**Problem to work on**
Please print each record below exactly as it is written.

**Dataset extract**
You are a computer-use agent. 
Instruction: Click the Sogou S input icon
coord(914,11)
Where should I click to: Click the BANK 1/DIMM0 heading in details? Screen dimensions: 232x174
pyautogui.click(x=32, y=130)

**Exercise answer**
You are a computer-use agent. 
Instruction: Click the Sogou S input icon
coord(914,11)
Where should I click to: Click the BANK 1/DIMM0 heading in details? Screen dimensions: 232x174
pyautogui.click(x=32, y=130)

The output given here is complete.